Disk staging design considerations

Article:TECH33710  |  Created: 2005-01-09  |  Updated: 2005-01-09  |  Article URL http://www.symantec.com/docs/TECH33710
Article Type
Technical Solution




Disk staging design considerations


This document supplements the information found in the VERITAS NetBackup (tm) 5.0 System Administrator's Guide, Volume I - pages 40 - 46.

The following conventions will be used:

  • Client - The source client providing data
  • DSSU - A disk staging storage unit
  • FDSU - The final destination storage unit (typically tape)
  • Stage I - The backup from the client to the disk staging storage unit
  • Stage II - The relocation of data from the disk staging storage unit to the final destination storage unit

There are several factors that can affect the performance of the initial stage I backups and the stage II relocations.

The first consideration is the location of the DSSU for the stage I backups:

Dedicated volume

It is vitally important that DSSUs reside on a dedicated volume. By design, DSSUs will consume all available free space on a volume.
For example: If you have placed a DSSU on the same volume as your NetBackup catalog, when the DSSU reaches 100% capacity there is no free space for NetBackup catalog activity and this can result in a corrupt catalog.
Another example is placing a DSSU on the same volume as a SQL database - as the DSSU consumes all the available free space, your database instances will fail.
If the DSSU is dedicated to one client, it is optimal to install the DSSU on a local volume of that client in a media server configuration (See figure1).

# # #

§ **Exercise tasks**:
1. Please copy the stretch of the disk staging article from "The following conventions" through "unit (typically tape)", word for word.
2. Write the next part of the disk staging article, picking up right after its final sentence.
The data that follows comes from a separate source and is unrelated to the disk staging article.

§ **Provided data**:

# # #

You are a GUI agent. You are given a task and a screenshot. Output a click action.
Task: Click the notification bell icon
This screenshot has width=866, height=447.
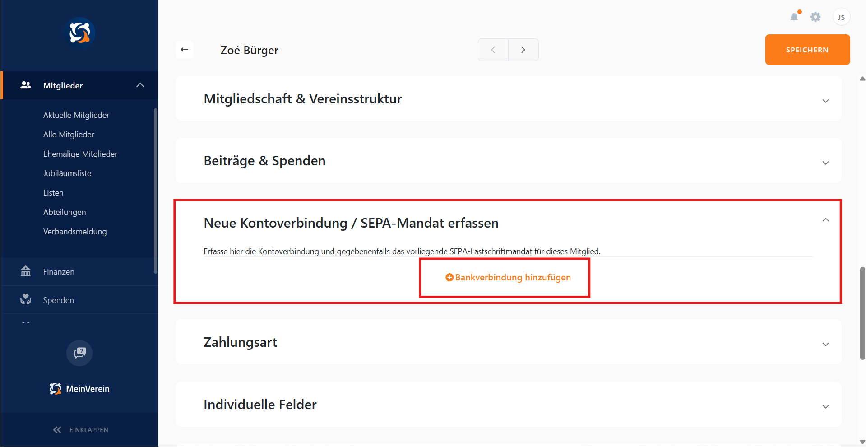794,17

# # #

§ **Task-by-task results**:
1.
The following conventions will be used:

  • Client - The source client providing data
  • DSSU - A disk staging storage unit
  • FDSU - The final destination storage unit (typically tape)

2.
Figure 1

For whichever media server holds the DSSU, the logon account for the NetBackup Client Service must have privileges to delete files from the DSSU volume. A local administrator account is recommended and not the local system account. It is also important that the DSSU data area is excluded from the client backup for this server. The DSSU volume must also be excluded from any VERITAS Snapshot Provider (VSP) or Volume Shadow Copy Service (VSS) open file backup snapshots as the snapshot of DSSU fragments will fail.
If VERITAS Volume manager (tm) is used to manage the DSSU volume, it is important that the volume is not allowed to dynamically grow. Due to the nature of the DSSU processes, the volume will continue to grow until all available disk space is used.

Additional DSSU media servers
If the DSSU is servicing several clients over the network, the DSSU media server should be strategically placed where it can serve the most clients with the least network impact. A DSSU servicing multiple clients should have sufficient network bandwidth available to meet your backup window requirements. In many scenarios, adding an additional media server and an additional DSSU can drastically improve backup performance, network utilisation, and stage II relocation performance (See figure 2).

Figure 2

Use of multiple DSSUs on the same volume
When a DSSU becomes full, bpdm must clear down space 'on the fly' to allow the backup to continue. The default behavior is to clear down the two oldest images that have successfully staged to the FDSU. If you have a mixture of small backups and large backups on the same DSSU, undesired overheads can occur due to the clean up process.

For example:
One target DSSU, containing a mixture of full and incremental datasets. The incremental backups are 50MB and the full backups are 500MB (See figure 3).

Figure 3

If a new full backup (500MB) arrives for this DSSU, the cleanup process would have to run at least five times to clear out the ten oldest incremental backups before there is enough disk space for a new 500MB backup.

If a second DSSU is configured for large backups and the first DSSU is used for the smaller backups, the cleanup cycle will only have to run once for a single backup instance to continue (see figure 4).

Figure 4

In this example, if a new incremental backup arrives for DSSU1 when the volume is full, the two oldest incremental backups are removed, freeing up 100MB for the new 50MB backup. If a new full backup arrived for DSSU2 when the volume is full, the two oldest full backups would be removed, freeing up 1000MB for a new 500MB backup, simultaneously freeing up disk space for the incremental backups on DSSU1 as they reside on the same volume.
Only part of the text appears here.